The U.S. has a first to invent system because the U.S. Constitution in Article 1, Section 8 gives Congress the power to promote the progress of science and useful arts, by securing for limited times to INVENTORS the exclusive right to their discoveries. The U.S. has a system that provides incentive to invent by giving the patent to the first to invent.
The big winners of a U.S. first to file system will be foreign entities which are used to a first to file system where research projects are not funded by companies until the patent applications are filed based on any conceptions of inventions in the proposal for the R&D funding. This helps the companies avoid funding projects where they would be blocked later from practicing the invention because some one else won the patent by filing first. Such entities never publish anything about such projects until the patent applications are filed.

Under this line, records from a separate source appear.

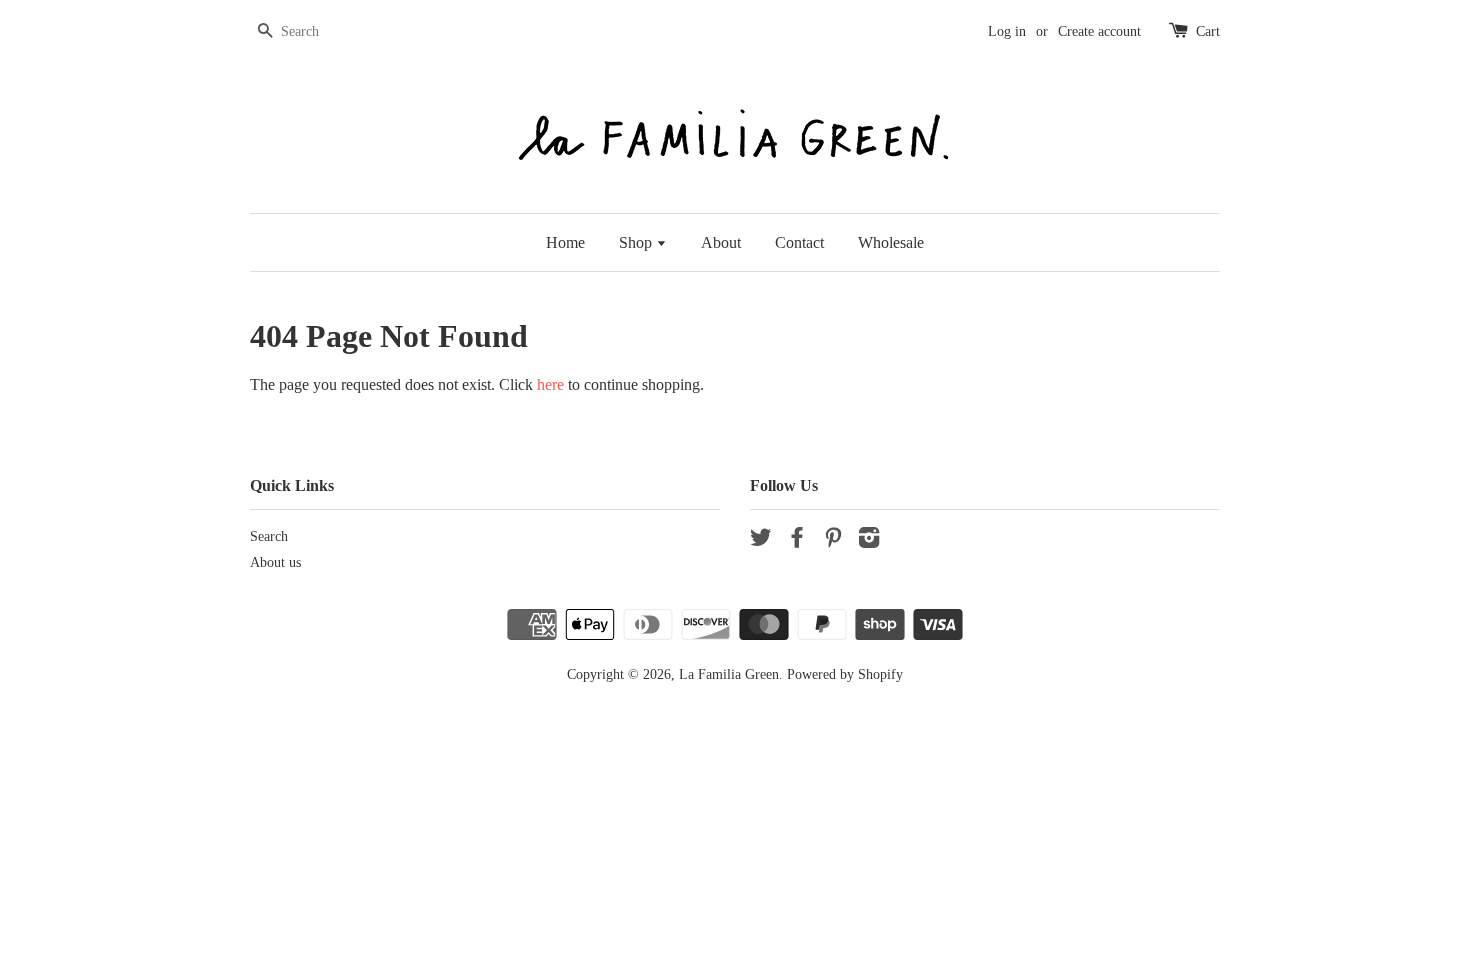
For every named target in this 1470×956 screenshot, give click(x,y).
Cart (1208, 31)
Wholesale (891, 242)
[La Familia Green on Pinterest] (833, 541)
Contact (799, 242)
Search (269, 536)
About (721, 242)
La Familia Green (729, 674)
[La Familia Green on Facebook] (797, 541)
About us (275, 562)
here (550, 384)
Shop (637, 242)
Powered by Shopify (845, 674)
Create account (1099, 31)
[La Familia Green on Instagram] (869, 541)
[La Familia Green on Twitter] (761, 541)
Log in (1007, 31)
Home (565, 242)
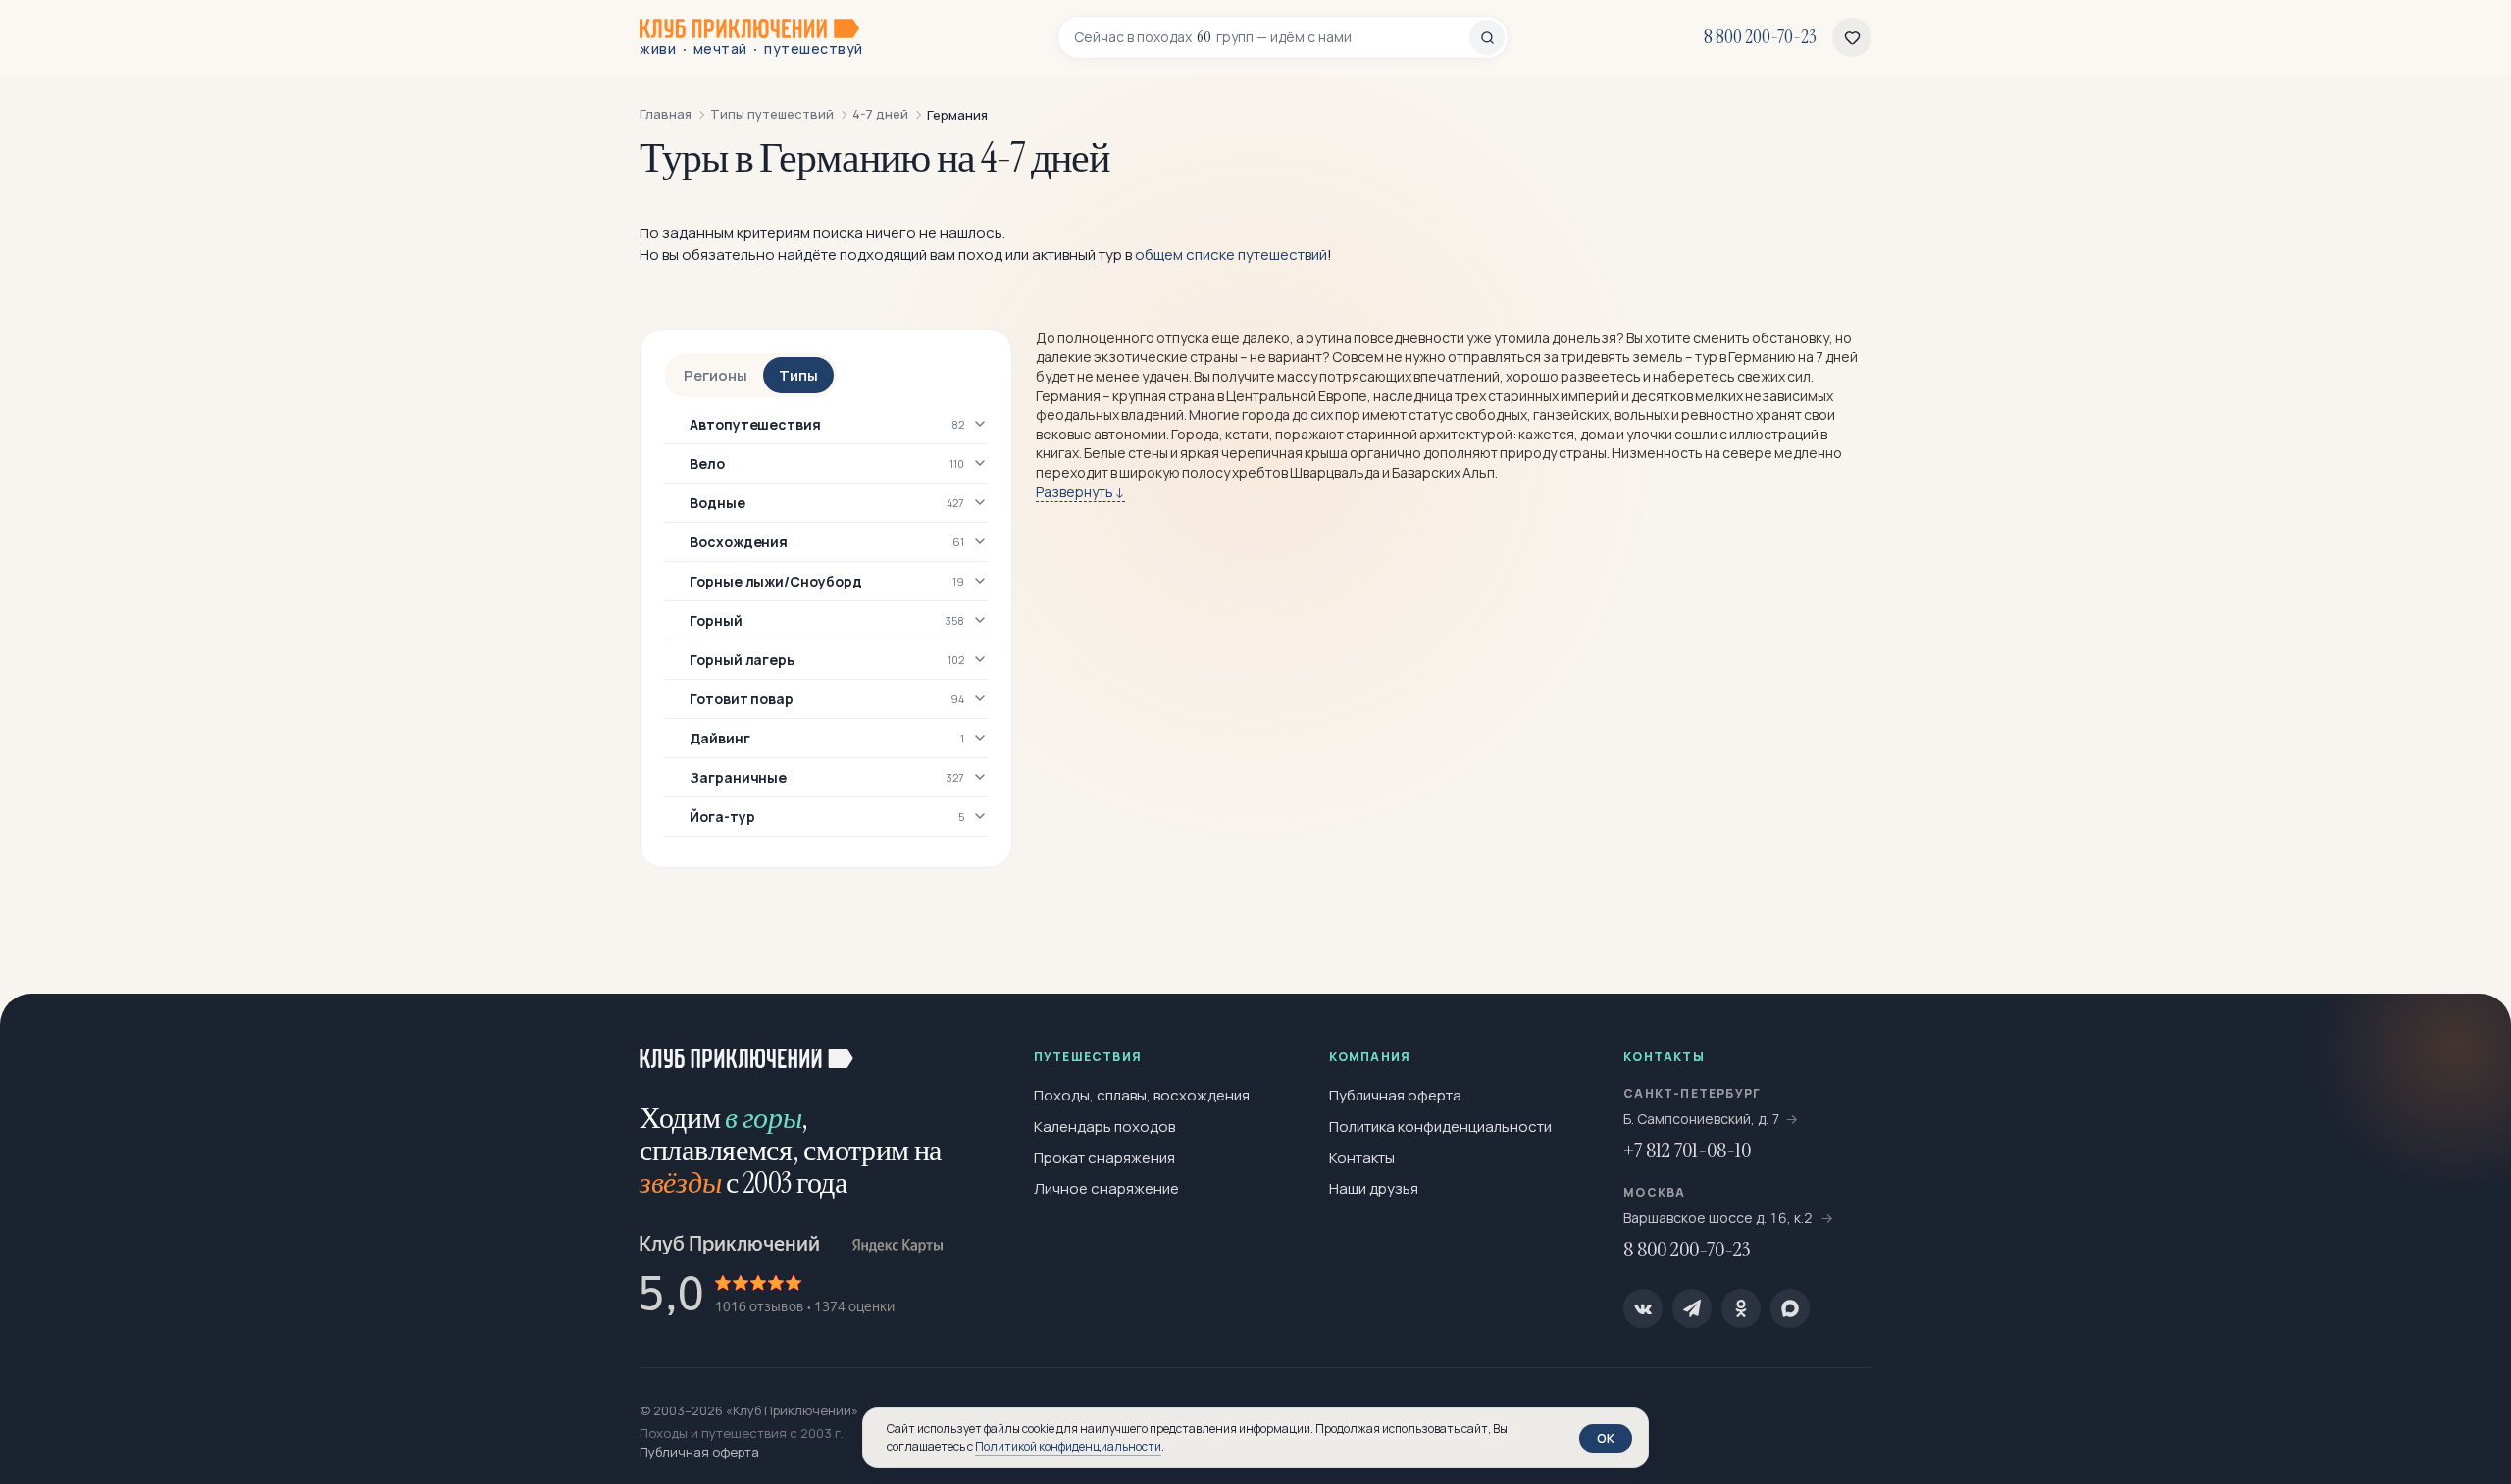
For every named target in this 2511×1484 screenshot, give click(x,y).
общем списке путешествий (1231, 254)
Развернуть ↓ (1080, 492)
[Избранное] (1851, 37)
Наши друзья (1373, 1188)
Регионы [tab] (715, 375)
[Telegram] (1692, 1308)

The individual inventor, small businesses, universities, and national laboratories will be blocked by first to filers. One reason is that they allow publication before patenting. Another reason is that they try to prove the concept in the lab or reduce the invention to practice before they file patent applications. Americans sit on inventions way too long to be able to win any contest based on first to file. Showing anything to anyone before filing a patent application is risky in a first to invent system but it is suicide in a first to file system.
Foreign entities will likely file many more applications under the first to file system and will be more able to stop production in the U.S. for products that they own the patents that cover those products. Winning the patents will allow them to be more assertive to force the import manufactured goods. Also they will more likely force the U.S. Government to pay royalties to them for inventions the Government paid U.S. labs to invent because they sit on their inventions too long for a first to file system.
Since about 70% of all new jobs come from new small businesses, America is likely to be significantly less productive in creating new jobs in the future in a first to file system. This fundamental change to our intellectual property system will hurt small business and hurt job creation.